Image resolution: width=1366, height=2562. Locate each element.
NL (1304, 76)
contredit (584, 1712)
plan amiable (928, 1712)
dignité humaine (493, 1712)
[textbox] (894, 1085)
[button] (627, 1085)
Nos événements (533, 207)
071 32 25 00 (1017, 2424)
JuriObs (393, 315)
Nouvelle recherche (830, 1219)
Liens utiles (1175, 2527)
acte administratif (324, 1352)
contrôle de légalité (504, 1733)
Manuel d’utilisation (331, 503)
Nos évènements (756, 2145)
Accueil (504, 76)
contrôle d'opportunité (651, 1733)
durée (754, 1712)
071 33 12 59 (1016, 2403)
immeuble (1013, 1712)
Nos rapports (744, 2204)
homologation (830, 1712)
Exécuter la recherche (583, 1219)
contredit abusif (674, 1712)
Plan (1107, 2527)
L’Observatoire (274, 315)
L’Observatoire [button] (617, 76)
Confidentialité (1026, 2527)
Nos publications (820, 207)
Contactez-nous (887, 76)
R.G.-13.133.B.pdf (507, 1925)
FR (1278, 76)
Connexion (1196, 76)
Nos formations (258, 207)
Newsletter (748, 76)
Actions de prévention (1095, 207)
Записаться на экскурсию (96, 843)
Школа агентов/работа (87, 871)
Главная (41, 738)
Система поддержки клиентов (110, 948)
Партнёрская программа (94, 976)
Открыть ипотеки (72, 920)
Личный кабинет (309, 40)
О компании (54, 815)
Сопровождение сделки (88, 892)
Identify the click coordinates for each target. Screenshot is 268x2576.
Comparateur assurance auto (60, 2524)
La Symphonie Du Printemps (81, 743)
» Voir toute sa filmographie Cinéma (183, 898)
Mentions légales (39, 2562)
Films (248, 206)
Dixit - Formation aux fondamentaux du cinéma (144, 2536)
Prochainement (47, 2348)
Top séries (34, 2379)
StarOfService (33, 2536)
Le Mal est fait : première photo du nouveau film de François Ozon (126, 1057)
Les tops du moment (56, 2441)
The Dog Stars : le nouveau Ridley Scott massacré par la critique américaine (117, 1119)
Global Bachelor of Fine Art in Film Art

====

## What the task requires
Write out again, exactly, the lines from the start of the entries up to and including the one with "Exécuter la recherche (583, 1219)". Nothing else belongs in the reply.

## Written solution
Image resolution: width=1366, height=2562. Locate each element.
NL (1304, 76)
contredit (584, 1712)
plan amiable (928, 1712)
dignité humaine (493, 1712)
[textbox] (894, 1085)
[button] (627, 1085)
Nos événements (533, 207)
071 32 25 00 (1017, 2424)
JuriObs (393, 315)
Nouvelle recherche (830, 1219)
Liens utiles (1175, 2527)
acte administratif (324, 1352)
contrôle de légalité (504, 1733)
Manuel d’utilisation (331, 503)
Nos évènements (756, 2145)
Accueil (504, 76)
contrôle d'opportunité (651, 1733)
durée (754, 1712)
071 33 12 59 (1016, 2403)
immeuble (1013, 1712)
Nos rapports (744, 2204)
homologation (830, 1712)
Exécuter la recherche (583, 1219)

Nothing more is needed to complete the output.